Problem 1 — In the wiki page on the word "shell," which page covers what first line magic to use so that tclsh or wish is invoked with the appropriate arguments?
Problem 2 — Continue the wiki page on the word "shell" from the point where it stops.

Text provided —
□ □ □ □

Version 21 of shell

Updated 2014-01-27 21:38:11 by pooryorick

The word shell has various meanings. The most common use of the word, on Unix, is a script interpreter implementing some language, and intended to be used interactively (in what some call command line mode) or by providing a script in a file and then executing it (a mode sometimes called batch) by a user.

Another more general definition is "The application that enables the user to navigate the file system and start applications." This definition also includes graphical shells like the CDE and KDE environments, the Windows Explorer or the MacOS Finder.

While technically, tclsh and wish applications are shells, in the first use of the word, Bourne, ksh, csh/tcsh, bash, zsh etc. are more commonly thought of as shells than are tclsh or wish. See Unix shells for more discussion of this use of the word.

The wiki page exec magic covers the topic of what type of first line magic one should put so that tclsh or wish (or whatever) gets invoked with the appropriate arguments.

□ □ □ □

Records supplied —
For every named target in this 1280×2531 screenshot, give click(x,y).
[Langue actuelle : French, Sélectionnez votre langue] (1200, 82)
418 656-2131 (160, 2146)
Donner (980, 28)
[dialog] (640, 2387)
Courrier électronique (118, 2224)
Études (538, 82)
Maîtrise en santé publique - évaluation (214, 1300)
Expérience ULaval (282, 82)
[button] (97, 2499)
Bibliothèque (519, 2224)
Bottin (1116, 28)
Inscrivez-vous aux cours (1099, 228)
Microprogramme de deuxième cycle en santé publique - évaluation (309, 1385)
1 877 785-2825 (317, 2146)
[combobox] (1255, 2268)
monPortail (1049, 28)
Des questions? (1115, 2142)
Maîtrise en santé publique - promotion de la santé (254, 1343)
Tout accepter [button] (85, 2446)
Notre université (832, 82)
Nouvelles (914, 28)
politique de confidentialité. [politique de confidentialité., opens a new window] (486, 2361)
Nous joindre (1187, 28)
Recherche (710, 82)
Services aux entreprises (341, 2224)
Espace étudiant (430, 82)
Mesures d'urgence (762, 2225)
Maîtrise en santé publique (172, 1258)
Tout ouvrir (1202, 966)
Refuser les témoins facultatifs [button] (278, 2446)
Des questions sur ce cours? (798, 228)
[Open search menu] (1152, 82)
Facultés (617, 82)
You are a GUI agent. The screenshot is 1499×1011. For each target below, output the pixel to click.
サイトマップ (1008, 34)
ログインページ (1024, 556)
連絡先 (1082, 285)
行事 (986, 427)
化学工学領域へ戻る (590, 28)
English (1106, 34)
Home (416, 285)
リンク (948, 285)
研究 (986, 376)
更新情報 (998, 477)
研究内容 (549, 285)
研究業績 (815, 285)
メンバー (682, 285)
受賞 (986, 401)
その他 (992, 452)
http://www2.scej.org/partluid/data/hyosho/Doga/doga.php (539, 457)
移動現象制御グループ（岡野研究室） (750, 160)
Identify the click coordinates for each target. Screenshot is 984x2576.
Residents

□ □ □ □

Reply 1 — The wiki page exec magic.

Reply 2 —
http://en.wikipedia.org/wiki/Comparison_of_computer_shells discusses a comparison of various command line shells. Perhaps there is some tcl comperable add-on which would compare seriously to the others listed?


See Invoking tclsh or wish from Bourne Shell


itcl has a base widget called a shell: http://incrtcl.sourceforge.net/iwidgets/iwidgets/shell.gif

Docs can be found at http://incrtcl.sourceforge.net/iwidgets/iwidgets/shell.html and http://purl.org/tcl/home/man/iwidgets3.0/shell.n.html


Here's a proc to transform the contents of environment variables containing words in shell syntax into Tcl lists:

proc shtotcl {value {sh bash}} {
    set script "printf 'puts \[lrange \$argv 1 end]' | \$1 - $value"
    return [exec $sh -c $script - [info nameofexecutable]]}
}

Example:

shtotcl $env(LDFLAGS)

A more updated version of this code might be found at ycl::format::sh::shtotcl.